Reading passage
= = = = =
Artisteer

Keeping an Eye on the Ball

~ by Mark Shenton for The Stage (14/10/2004) ~


Michael Ball has been in the business for 20 years now, and looks backwards as well as forwards with Mark Shenton

Michael Ball has come a long way since he was a student at Guildford School of Acting, where he graduated exactly 20 years ago, making a few bob by busking in the underpass that goes over to Debenhams. “I was learning that I could make a noise that people would listen to,” he tells me, sitting in a hotel suite in Kensington. He's conducting press interviews fresh from a live appearance on BBC1's Breakfast News to promote his solo cabaret show Alone Together that he reprised at the Theatre Royal, Haymarket, after debuting it at the Donmar Warehouse three years ago. People have not only been listening to the noises he makes, but paying to do so in their hundreds of thousands, ever since he left drama school.

Now a well-established star of stage musicals, his own television shows, sell-out concert tours and 12 previous solo albums, he's had what he calls “a kind of eclectic career” and there's much else to look back over as well as forward towards. As well as the Haymarket season, this month also sees the release of a new double CD set, Love Changes Everything - The Essential Michael Ball, which will be followed next month by the issuing of a new DVD of his last concert tour show, recorded live at the Hammersmith Apollo.
= = = = =
Given information
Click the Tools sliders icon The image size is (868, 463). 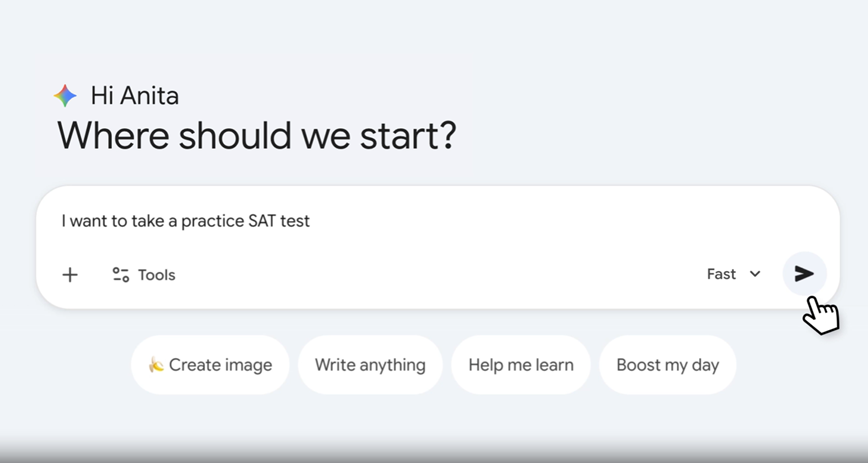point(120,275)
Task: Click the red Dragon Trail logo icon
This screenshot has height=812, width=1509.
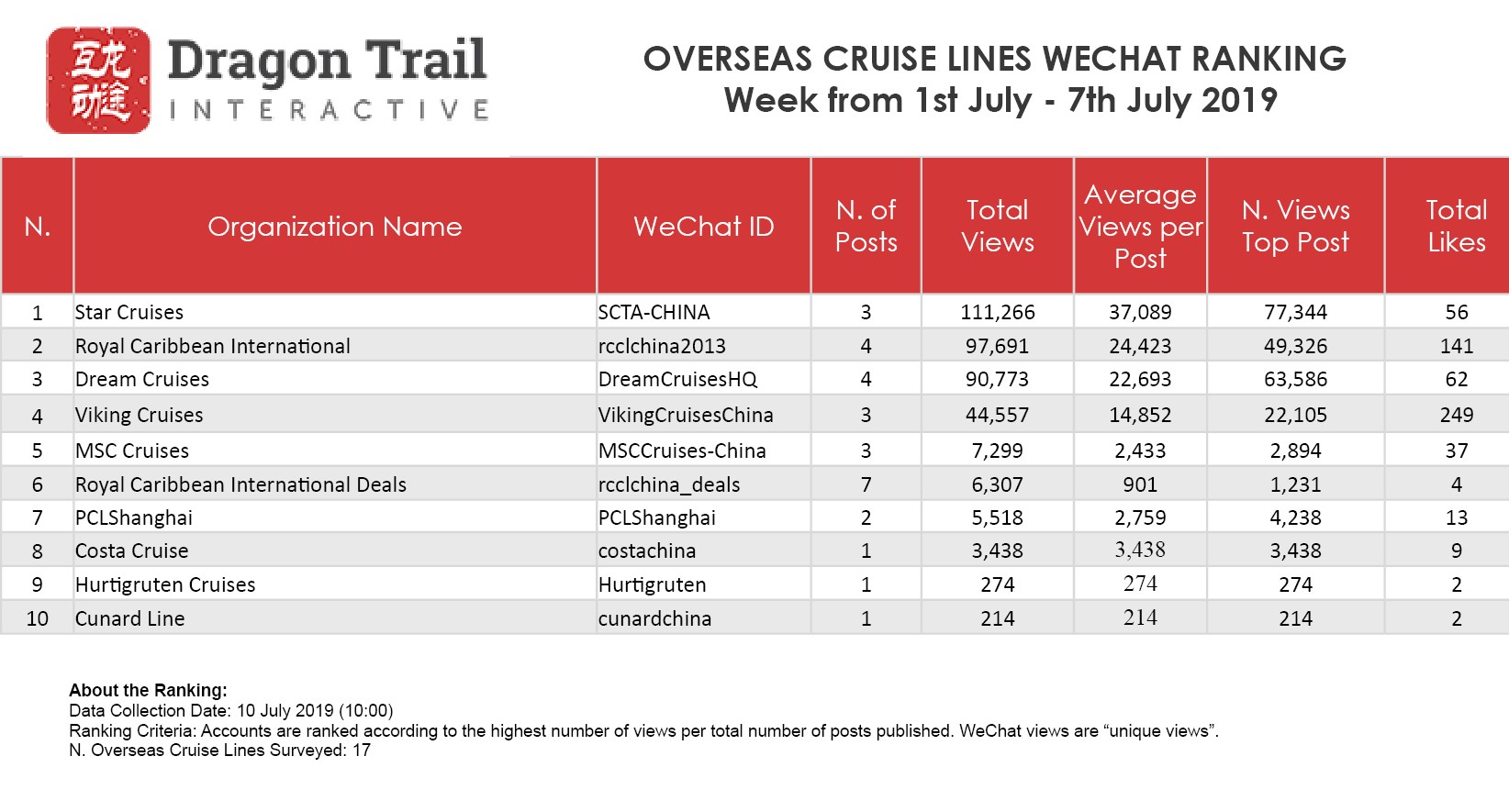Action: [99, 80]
= = = = =
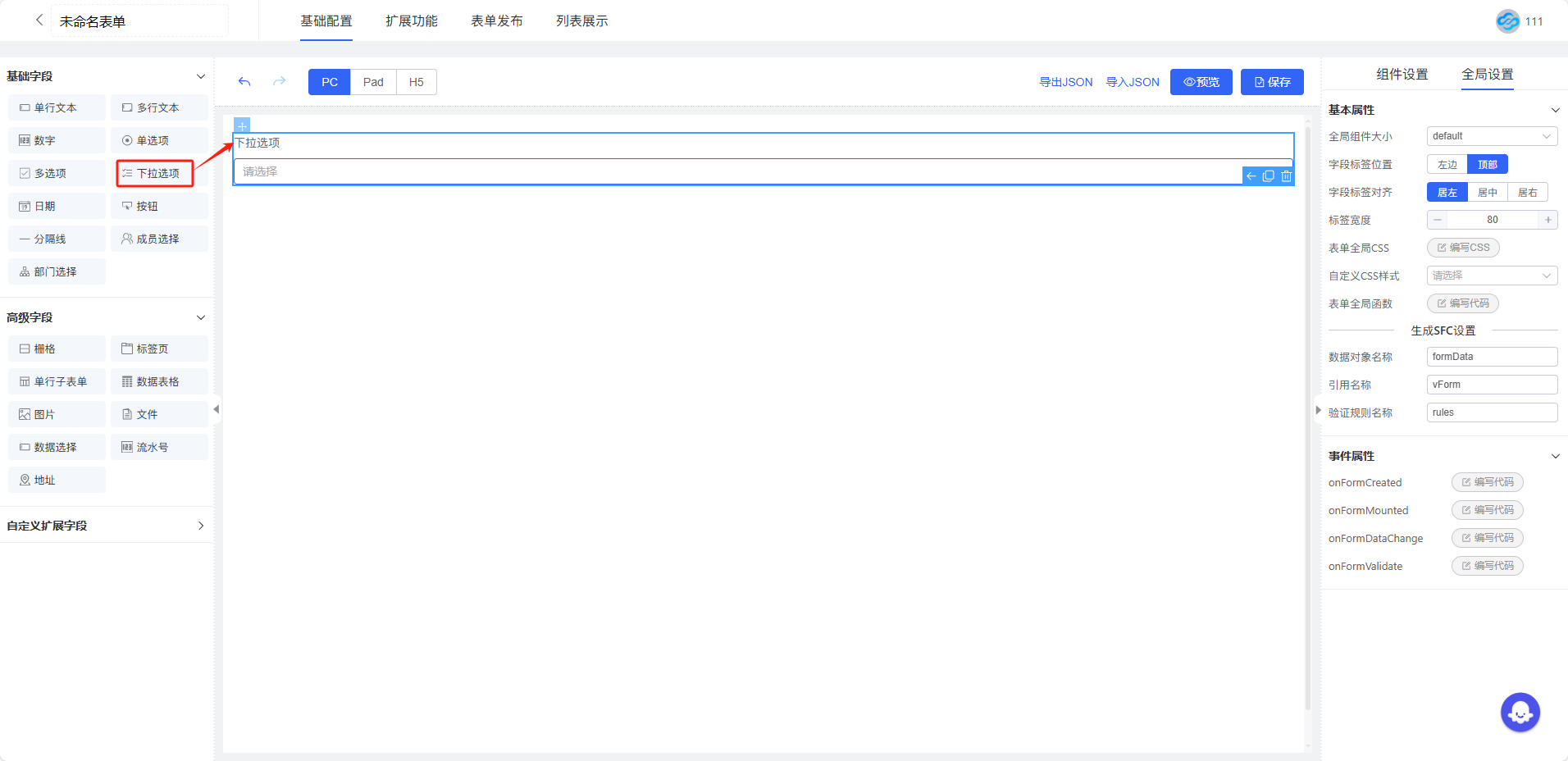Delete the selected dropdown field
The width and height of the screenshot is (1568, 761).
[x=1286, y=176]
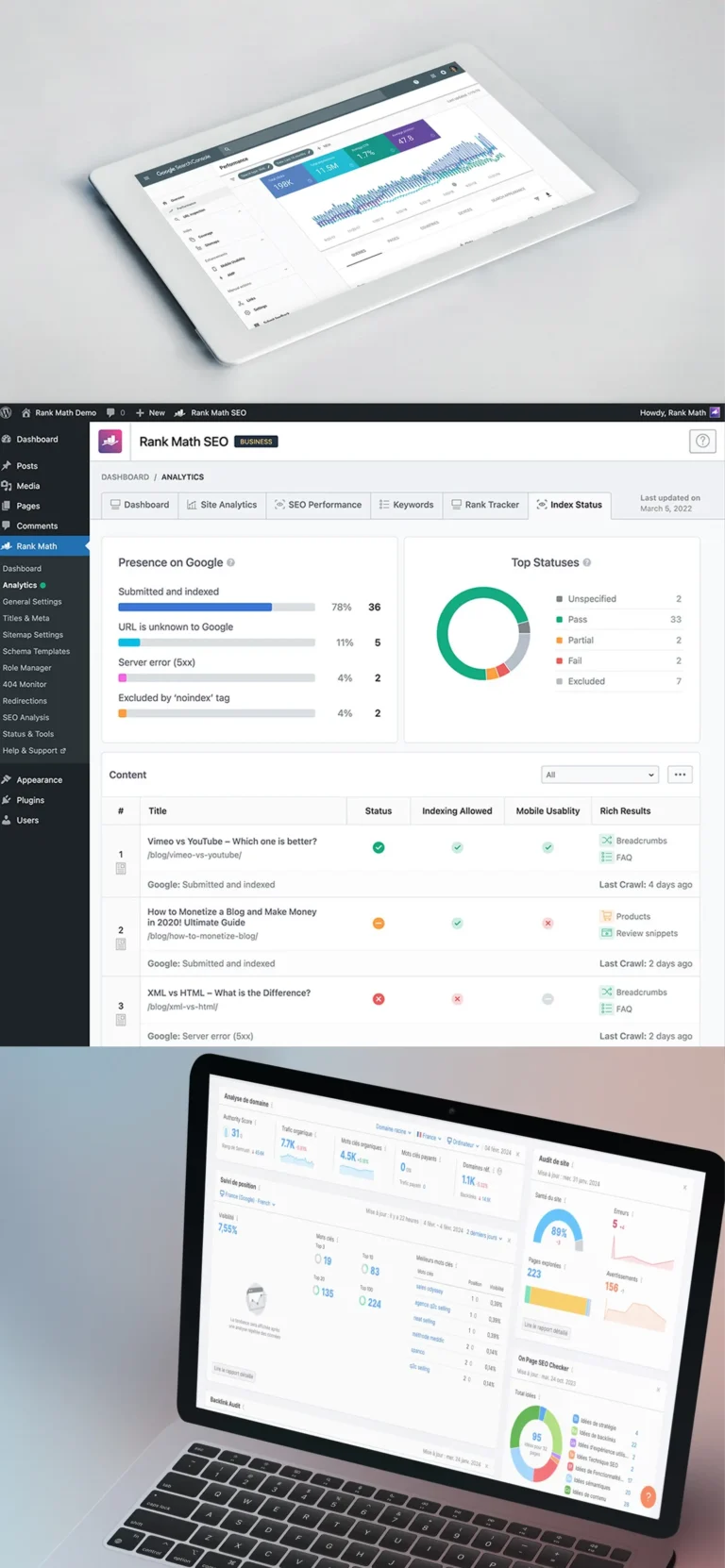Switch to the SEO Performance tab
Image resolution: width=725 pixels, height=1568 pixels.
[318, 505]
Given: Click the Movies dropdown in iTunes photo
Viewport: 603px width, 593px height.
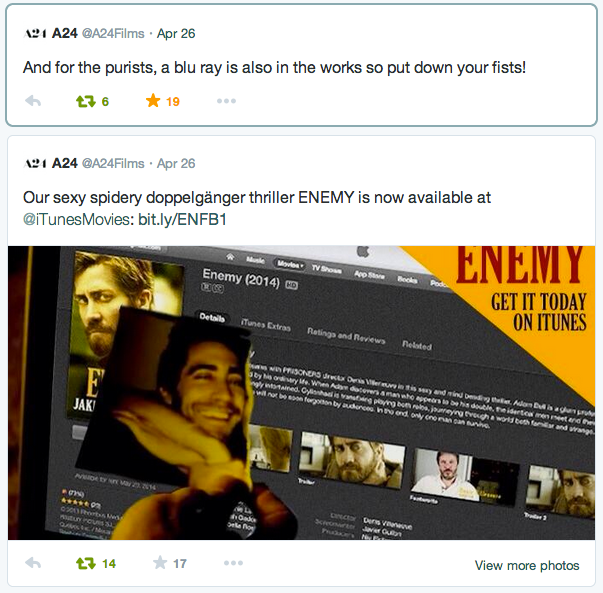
= = = = =
Written tasks
A – Could you copy out the entries from the line with "Task: Click the red Dragon Trail logo icon" to the line with "Action: [99, 80]", both included, with the pictures left out?
B – Could you pick up the article about Michael Ball and carry it on from where it stops?
The entries have no connection to the Michael Ball article.

Responses per task
A –
Task: Click the red Dragon Trail logo icon
This screenshot has height=812, width=1509.
Action: [99, 80]

B –
“I've been in the business for 20 years now and it felt kind of right to go and look back at what I've done over all those years,” he says of the new album, “but also to add a few new things as well so that it's not purely recycled stuff. The difficult thing in fact has been to decide what goes in - there are tracks that I personally love that would mean absolutely nothing to anyone else. At the same time, I'm thinking, ‘do we really have to put One Step At A Time on it?', but of course we do!”

He's referring to the 1992 British entry for the Eurovision Song Contest that he sang and was narrowly beaten to taking the prize home for when Cyprus cast a final winning vote for the Irish entry instead of him. “But at least it means that I would never be saddled with Eurovision Song Contest winner next to my name!” he says.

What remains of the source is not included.